Kutipan =>
● ● ●
Senin, 28 Mei 2012

Hak dan Kewajiban Suami Istri (Kasus ketidakseimbangan Hak antara Suami Isteri)



I.                  PENDAHULUAN
Suami dan istri apabila telah menikah, maka antara keduanya memiliki hak dan kewajiban masing-masing dan dalam pemenuhannya haruslah seimbang antara suami dan isteri.
            Namun dalam pelaksanaannya, banyak sekali ketimpangan yang terjadi dalam pemenuhan hak dan kewajiban antara suami dan isteri, dimana budaya patriarkhi yang masih mendominasi dunia membuat kesetaraan dalam pemenuhan hak dan kewajiban antara suami dan istri belum dapat terpenuhi dalam arti yang seimbang. Masih tetap saja terjadi ketidakseimbangan antara keduanya.
            Bukan menjadi rahasia umum, jika dalam rumah tangga, seorang istri diperlakukan tidak seimbang dalam hak nya. Dan sebaliknya banyak kaum perempuan yang sangat tersiksa karena harus menaati kewajibannya yang merupakan hak suami. Hal ini dimungkinkan kesalahan dalam memahami dan terlanjur budaya telah membentuk maind set itu, sehingga pemenuhan akan hak isteri kurang diperhatikan.
            Dari sinilah penulis mengambil judul tersebut, dan menurut hemat penulis hal tersebut adalah hal yang sangat krusial dimana saat ini banyak perempuan yang tidak hanya berada di wilayah domestik seperti hanya mengurus rumah tangga, namun zaman sekarang sudah banyak perempuan yang turut berkecimpung di wilayah publik.
II.                BATASAN PERMASALAHAN
Karena keterbatasan waktu dan tenaga, maka penulis membatasi permasalahan yang akan di bahas adalah:
a.       Kesalahan dalam pemahaman ayat maupun hadist
b.      Hak dan kewajiban suami isteri
c.       Hak dan kewajiban suami isteri ditinjau dari segi hukum islam, hukum perundangan di Indonesia dan hukum adat
d.      Kaitannya dengan isteri karier
III.             Pembahasan
a.      Kesalahan dalam pemahaman ayat dan hadist
Adapun hak dan kewajiban adalah bagaikan dua sisi mata uang yang keberadaannya tidak bisa dipisahkan, ketika ada hak, maka disana ada kewajiban, begitu pula sebaliknya. Dalam pengertiannya dalam pernikahan, hak dan kewajiban suami istri adalah sesuatu yang keberadaannya harus terpenuhi secara seimbang dan selaras, karena untuk mencapai keluarga yang sakinah, mawaddah, warahmah adalah ketika hak dan kewajiban suami isteri tersebut dapat terpenuhi.
● ● ●
Cuplikan Data =>
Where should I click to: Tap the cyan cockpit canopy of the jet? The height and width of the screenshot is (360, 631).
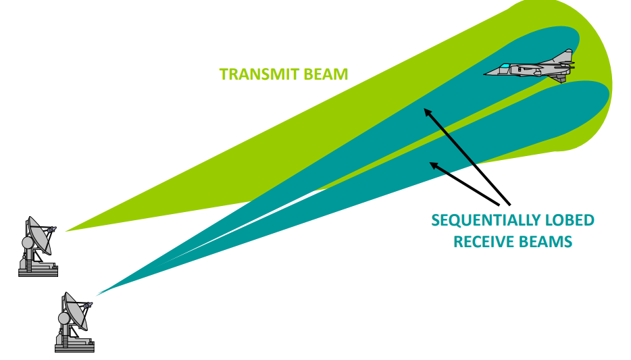[x=505, y=66]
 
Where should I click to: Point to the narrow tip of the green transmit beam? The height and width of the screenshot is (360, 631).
[x=68, y=230]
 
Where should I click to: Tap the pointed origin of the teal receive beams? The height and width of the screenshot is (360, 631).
[x=99, y=294]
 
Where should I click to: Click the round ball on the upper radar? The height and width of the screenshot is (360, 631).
[x=28, y=242]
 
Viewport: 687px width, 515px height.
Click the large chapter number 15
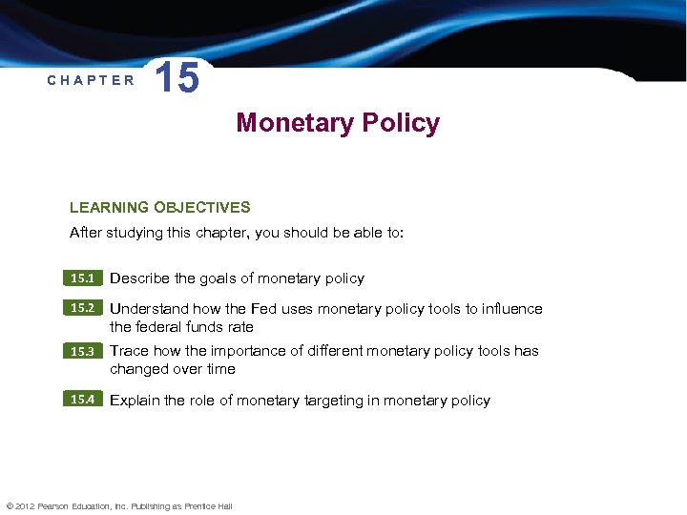177,77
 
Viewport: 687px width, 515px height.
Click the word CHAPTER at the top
92,80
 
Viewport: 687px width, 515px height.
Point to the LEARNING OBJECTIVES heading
159,207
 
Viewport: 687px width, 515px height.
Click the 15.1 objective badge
83,278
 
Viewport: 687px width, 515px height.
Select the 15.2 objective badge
83,308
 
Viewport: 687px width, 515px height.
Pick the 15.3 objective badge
83,351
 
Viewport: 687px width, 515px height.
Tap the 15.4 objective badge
83,400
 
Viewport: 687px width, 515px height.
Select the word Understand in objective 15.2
149,309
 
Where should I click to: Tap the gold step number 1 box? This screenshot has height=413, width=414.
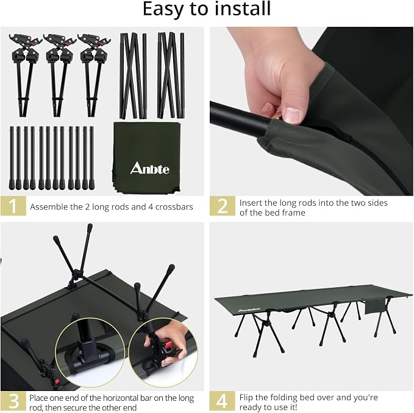(x=13, y=205)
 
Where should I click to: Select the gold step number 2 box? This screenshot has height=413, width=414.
(x=223, y=205)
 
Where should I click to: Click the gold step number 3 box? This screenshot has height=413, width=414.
(x=13, y=401)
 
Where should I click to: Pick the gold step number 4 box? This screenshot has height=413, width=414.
(x=222, y=401)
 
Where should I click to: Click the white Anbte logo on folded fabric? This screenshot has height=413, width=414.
(x=150, y=168)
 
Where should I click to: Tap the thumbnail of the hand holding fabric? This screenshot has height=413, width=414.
(x=312, y=111)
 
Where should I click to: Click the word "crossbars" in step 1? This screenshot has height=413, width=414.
(x=174, y=206)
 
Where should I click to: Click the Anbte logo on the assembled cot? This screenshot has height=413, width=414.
(x=249, y=310)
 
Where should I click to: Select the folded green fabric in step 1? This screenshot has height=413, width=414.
(x=146, y=158)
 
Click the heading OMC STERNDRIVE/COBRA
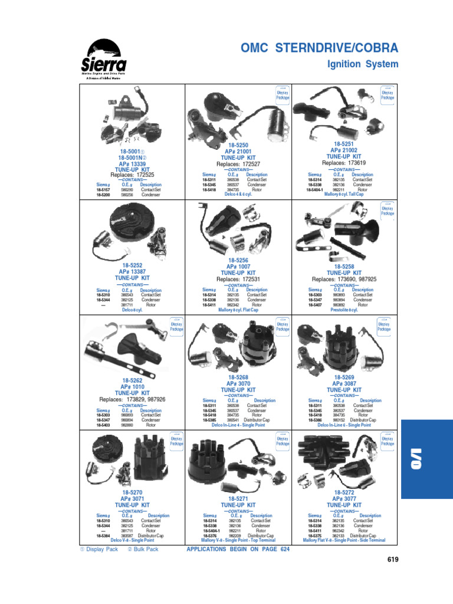tap(320, 48)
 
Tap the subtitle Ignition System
tap(363, 64)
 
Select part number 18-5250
tap(238, 145)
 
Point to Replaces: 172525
tap(132, 175)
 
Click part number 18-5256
tap(238, 260)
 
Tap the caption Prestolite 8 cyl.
tap(344, 310)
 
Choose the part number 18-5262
tap(132, 380)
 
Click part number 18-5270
tap(132, 492)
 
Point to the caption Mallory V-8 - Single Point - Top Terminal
tap(238, 540)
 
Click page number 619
tap(394, 559)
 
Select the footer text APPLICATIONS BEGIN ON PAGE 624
tap(238, 549)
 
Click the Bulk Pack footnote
tap(143, 549)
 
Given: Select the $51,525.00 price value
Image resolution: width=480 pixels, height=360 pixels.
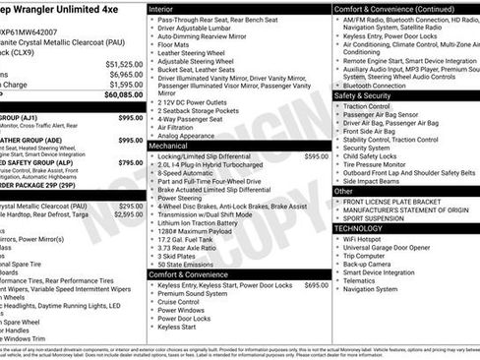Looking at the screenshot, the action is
● ● ●
Latihan =>
Ambil bagian kutipan tentang hak dan kewajiban suami istri tanpa mengubah satu kata pun. Mulailah dari kata-kata "I.                  PENDAHULUAN" dan berhentilah setelah "ketidakseimbangan antara keduanya.".

Penyelesaian Tugas =>
I.                  PENDAHULUAN
Suami dan istri apabila telah menikah, maka antara keduanya memiliki hak dan kewajiban masing-masing dan dalam pemenuhannya haruslah seimbang antara suami dan isteri.
            Namun dalam pelaksanaannya, banyak sekali ketimpangan yang terjadi dalam pemenuhan hak dan kewajiban antara suami dan isteri, dimana budaya patriarkhi yang masih mendominasi dunia membuat kesetaraan dalam pemenuhan hak dan kewajiban antara suami dan istri belum dapat terpenuhi dalam arti yang seimbang. Masih tetap saja terjadi ketidakseimbangan antara keduanya.